For me though, the people I am trying to benefit most are not the providers, but the patients. Anyone who works in treatment evaluation will know what’s it like to talk to a patient who has just worked really hard to try a new treatment, only to report that it didn’t work, that they didn’t like it, that it didn’t achieve the things they’d hoped. I think it’s important to remember that when we trial a new treatment, we are essentially taking sick, tired people, and making them Do Stuff. We make them exercise, or make them read a self-help manual, or take a new pill. And we tell them it might make them better. We go to the sick and we make them invest their own time, energy and hope into trying something new.
And often, it doesn’t work2.
And when it doesn’t, we owe it to those people who may feel let down or disappointed or fed up to say that it didn’t work, to say that’ll we learn from that mistake, and to say we won’t take any other tried, poorly people and make them do the same things. Of all the things that patients have to deal with, I think false hope is one of the most heart-breaking. So if I have to debunk otherwise lovely sounding treatments, if I have to always be the pessimist and the skeptic, then that’s ok. I’m happy to be Dr Killjoy, if it means I’m telling people the truth, and if I’m making sure that we don’t waste the time and energy of people who might not have much of either.
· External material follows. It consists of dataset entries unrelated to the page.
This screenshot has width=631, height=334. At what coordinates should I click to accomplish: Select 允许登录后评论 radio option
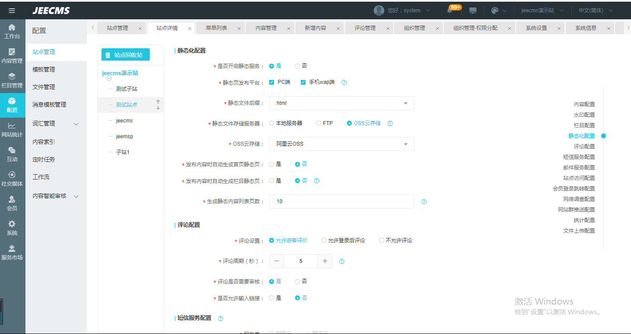tap(324, 241)
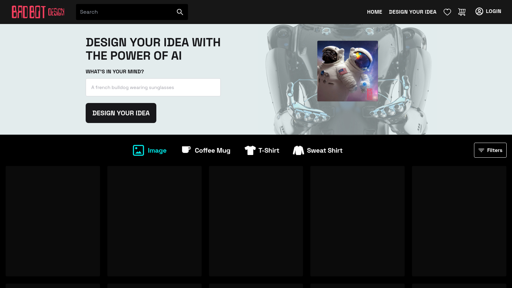
Task: Select the first product placeholder card
Action: [53, 221]

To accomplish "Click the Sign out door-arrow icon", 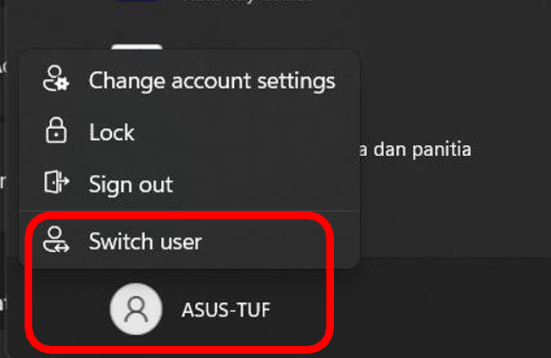I will (56, 183).
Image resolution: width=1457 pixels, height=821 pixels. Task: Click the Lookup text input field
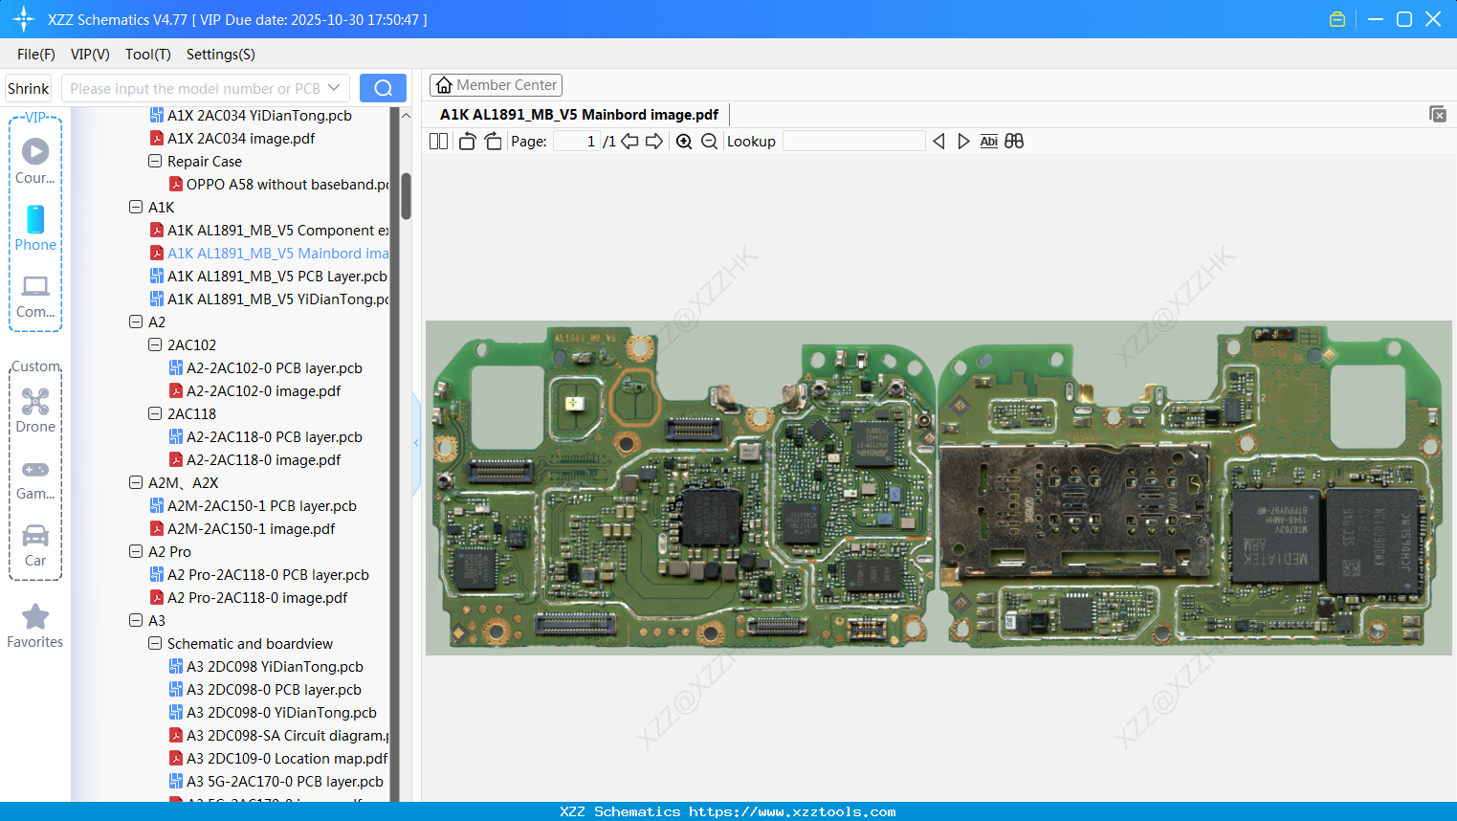(853, 142)
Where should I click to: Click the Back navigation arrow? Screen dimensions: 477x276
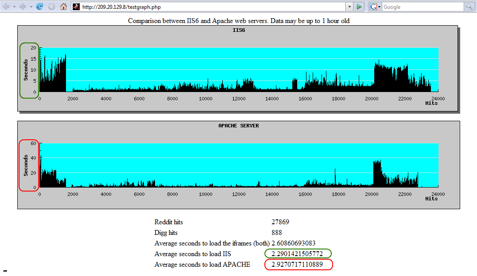point(6,7)
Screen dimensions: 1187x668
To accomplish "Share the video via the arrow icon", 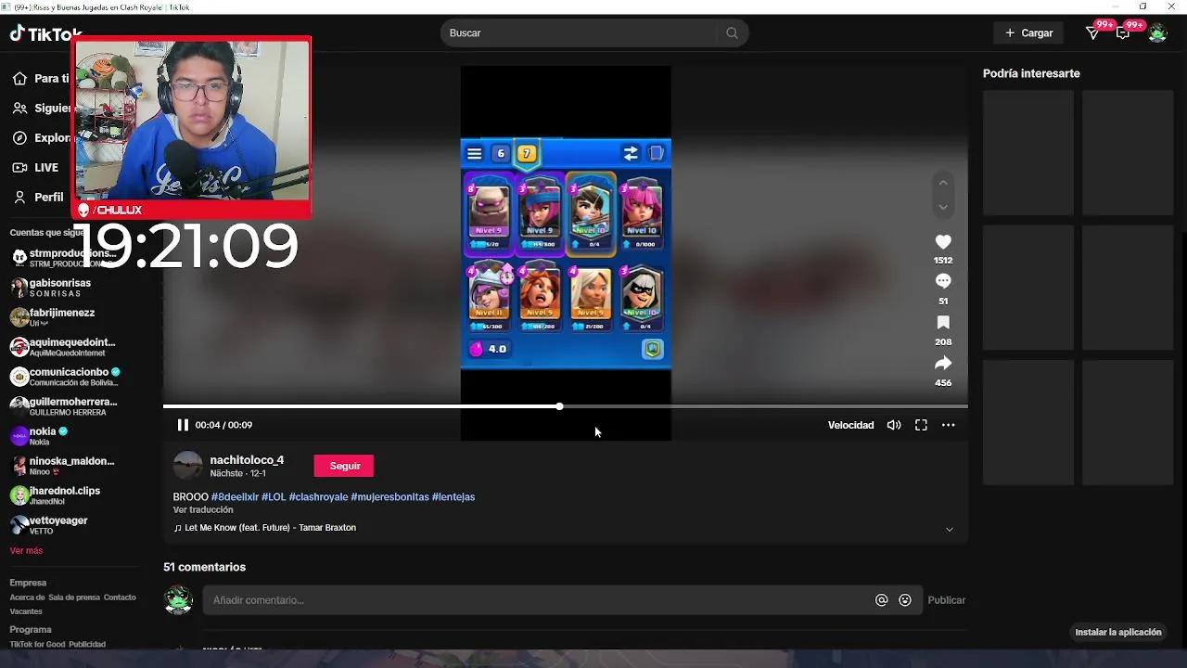I will click(943, 363).
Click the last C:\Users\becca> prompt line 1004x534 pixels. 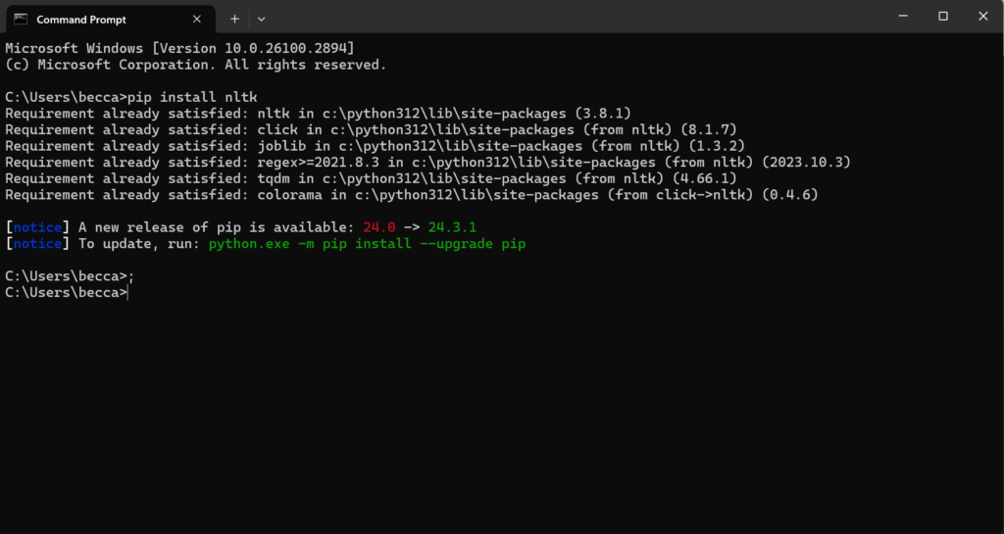[x=65, y=292]
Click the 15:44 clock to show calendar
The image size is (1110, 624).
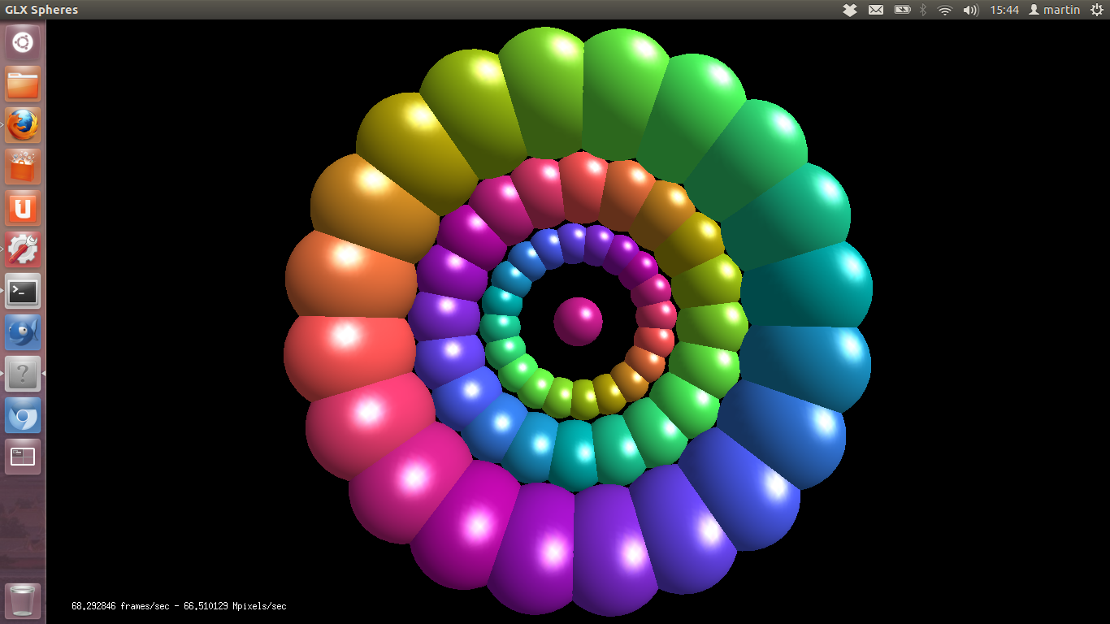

I want to point out that I think this is different to being a cynic. Being a cynic is dull. It always annoys me when people who proclaim they love science or skepticism seem basically to only like telling everyone else they’re stupid, and pointing out anyone who ever said anything was wrong. As I said at the beginning, research and science are about exploring the darkness, not embracing it. I think being willing to examine the evidence, to pull assumptions apart, to critique and dig and say when something has failed or isn’t working, and to still think this is making things better, that we can learn and improve, is one of the lovely things about research. The audacity of doubt, perhaps.
1. There are various challenges facing mHealth – is it only useful for a subset of tech-savvy, motivated people? Is there potential for negative effects caused by self-monitoring, either on behaviour or through provoking anxiety? Is self-monitoring overly burdensome? And this is before we get to issues about privacy and data protection, and who actually owns the information you log in an app. For an excellent summary of the issues around apps and medicine, see Margaret McCartney’s BMJ piece.
2. This paper reports that new treatments tested in trials are better than existing ones just over half the time, and often not substantially better. I saw some commentary on this that seemed to suggest it called trials into question – why are we doing them if they never show positive results? As hopefully you’ll get from what I’ve said above, I think this entirely misses the point – it is exactly the purpose of trials to test and demonstrate whether something new is better or not.